### ЧТО СДЕЛАТЬ
1. Сколько лет Нурен-бек проработал в ужасных условиях, если верить отрывку о Нурен-беке?
2. Продолжите отрывок о Нурен-беке, начав сразу после его последней фразы.

Но дело в том, что выпученный глаз при этом смотрит без всякого веселья, испуганно и удивленно. И тогда кажется, что уравновешенный, в полном смысле слова порядочный Нурен-бек издевается над собой и над циничным фарсом, который получился из его жизни.
Он любит оперировать. Любит пройти в операционную через три тесных и вонючих палаты, причем его ассистент, старый афганский знахарь, с трудом променявший приворотные травы, порошки из собачьего семени и заклинания на олеум рицини и карболку, шествует за ним и с видом колдуна на всякий случай бормочет над приготовленными инструментами испытанные заговоры. В такие минуты старику кажется, что он знаменитый профессор, перед которым открывается ряд белоснежных палат, и что, в конце концов, из рога изобилия, некогда вытряхнувшего в его объятия скудоумную ханум, выскользнет и орден Почетного Легиона. И, мечтая о Saint Lazare, он браво режет грязные, худые и голодные тела, не замечает слабости собственной руки, проколотых сосудов и пузырей и грязного передника, о который его ассистент вытирает ножи. Может быть, без этой неунывающей бодрости, без иллюзий, помогающей превратить скверный барак в образцовую клинику, милейший Нурен-бек не мог бы работать в ужасных условиях, в которых он мужественно провел 20 лет, не мог бы сделать большое и нужное дело. У него нет ни инструментов, ни перевязочных средств. Усевшись на глиняный пол и размотав перед врачом какой-нибудь гнойник, гангренозное пятно или рожу, больной затем спокойно подбирает с полу свои лохмотья и старательно ими перевязывается.

### СОХРАНЕННЫЕ ЗАПИСИ

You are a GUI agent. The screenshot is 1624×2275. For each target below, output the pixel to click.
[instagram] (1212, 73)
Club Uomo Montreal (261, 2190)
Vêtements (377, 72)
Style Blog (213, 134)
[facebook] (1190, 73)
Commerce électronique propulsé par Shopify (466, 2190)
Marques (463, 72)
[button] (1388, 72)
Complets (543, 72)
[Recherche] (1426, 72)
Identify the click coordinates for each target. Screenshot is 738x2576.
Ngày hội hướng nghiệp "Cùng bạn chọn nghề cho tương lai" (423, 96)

### ОТВЕТЫ К ЗАДАНИЯМ
1. 20 лет.

2.
А все тяжело, почти безнадежно больные, которых больница вообще не принимает, стараясь избежать лишнего процента смертности, подрывающего ее авторитет в глазах духовенства и всякого рода ханжей.
Что делать доктору с 10-летним ребенком, которого отец, молодой еще солдат, принес на руках? Кости и кожа, опухший и размягченный череп, сведенный на сторону. Блуждающий, как у всех смертельно больных, мудрый и невнимательный взгляд — и жизнь, все еще жизнь в омертвелой коже, в костях, торчащих из-под нее, в крике. Какая тут надежда! Врач отворачивается к другому, и отец, посидев совершенно одиноко на скамейке, медленно заворачивает полумертвое дитя, еще медленнее встает, еще медленнее уходит. Ах, черт! эти ужасные паузы, это стояние на месте, эта повернутая уже и все еще ждущая, спрашивающая спина.
Вот женщина, которая сейчас пойдет на операцию. Приблизительно месяц назад ей удалили катаракт, после 20-летней слепоты она начала видеть. Оставалось что-то исправить в ее неправильно поставленных веках, — пластика, как говорят врачи.
Знахарь решил, что он справится с этой пустяковой задачей не хуже проклятого кафира. Ковырнул в глазу кухонным ножом, — больная ослепла уже навсегда.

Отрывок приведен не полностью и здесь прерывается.